(AIM OF THE EXERCISE) Give all the lines below again, exactly, with no pictures.

(INFORMATION)
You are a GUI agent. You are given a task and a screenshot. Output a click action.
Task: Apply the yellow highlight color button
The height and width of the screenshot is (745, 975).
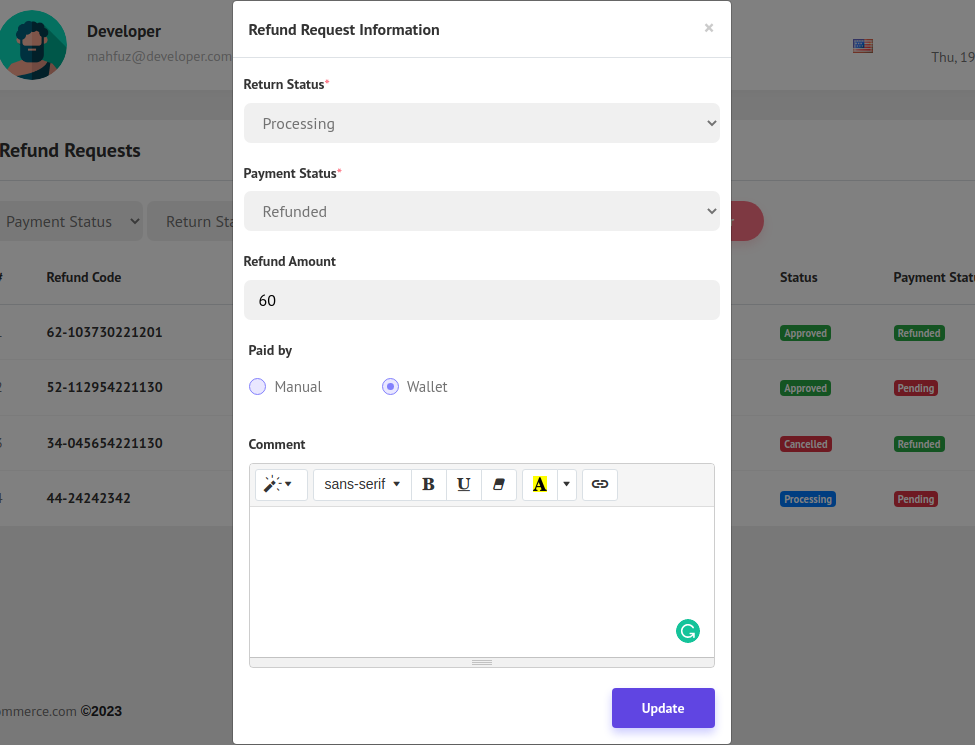(x=540, y=485)
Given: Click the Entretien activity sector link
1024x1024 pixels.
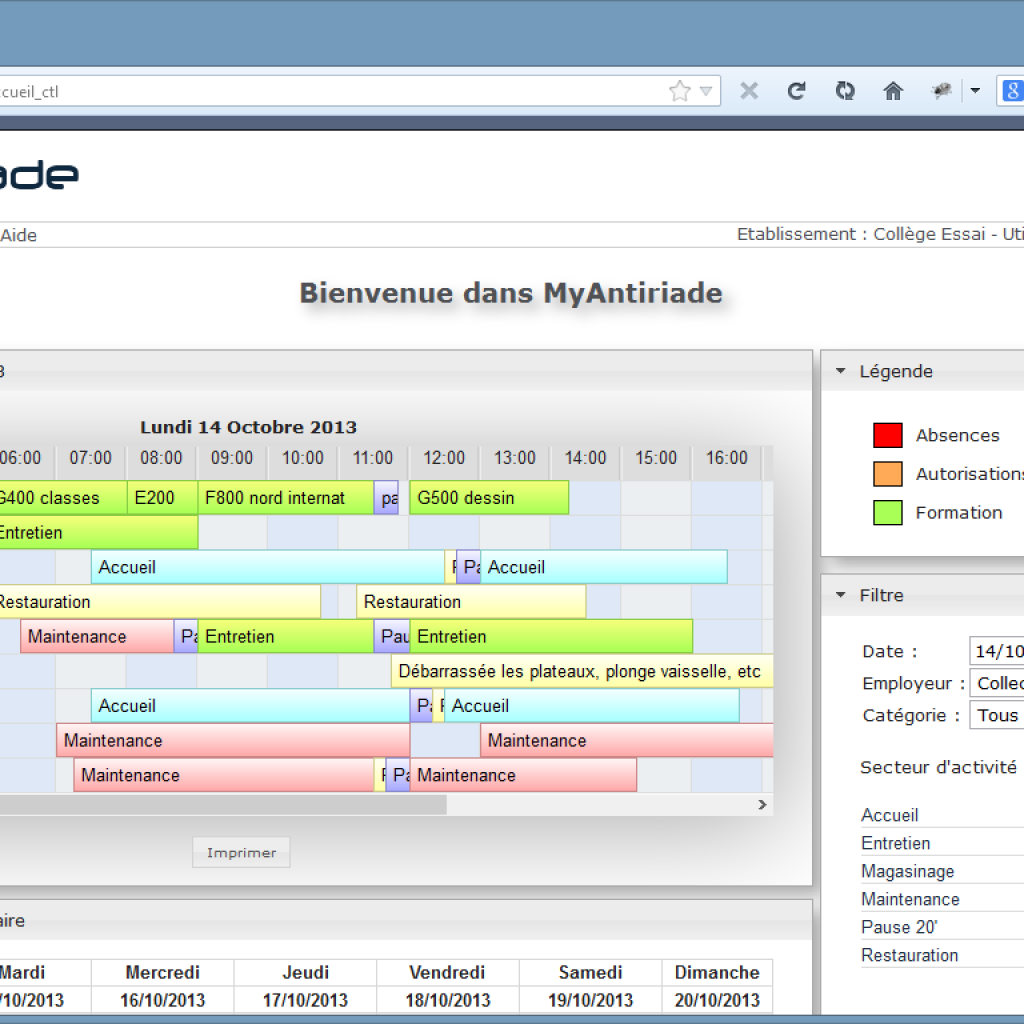Looking at the screenshot, I should [x=894, y=843].
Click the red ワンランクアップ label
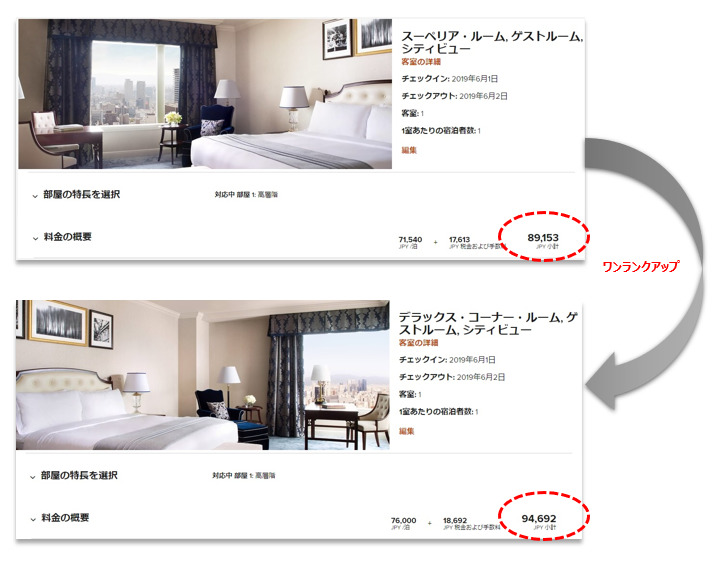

(RESULT)
You are a GUI agent. You are given a task and a screenshot. Output a click action.
Task: Apply the yellow highlight color button
The height and width of the screenshot is (745, 975).
(x=540, y=485)
Given: Click the Entretien activity sector link
1024x1024 pixels.
Looking at the screenshot, I should [x=894, y=843].
Click the red ワンランクアップ label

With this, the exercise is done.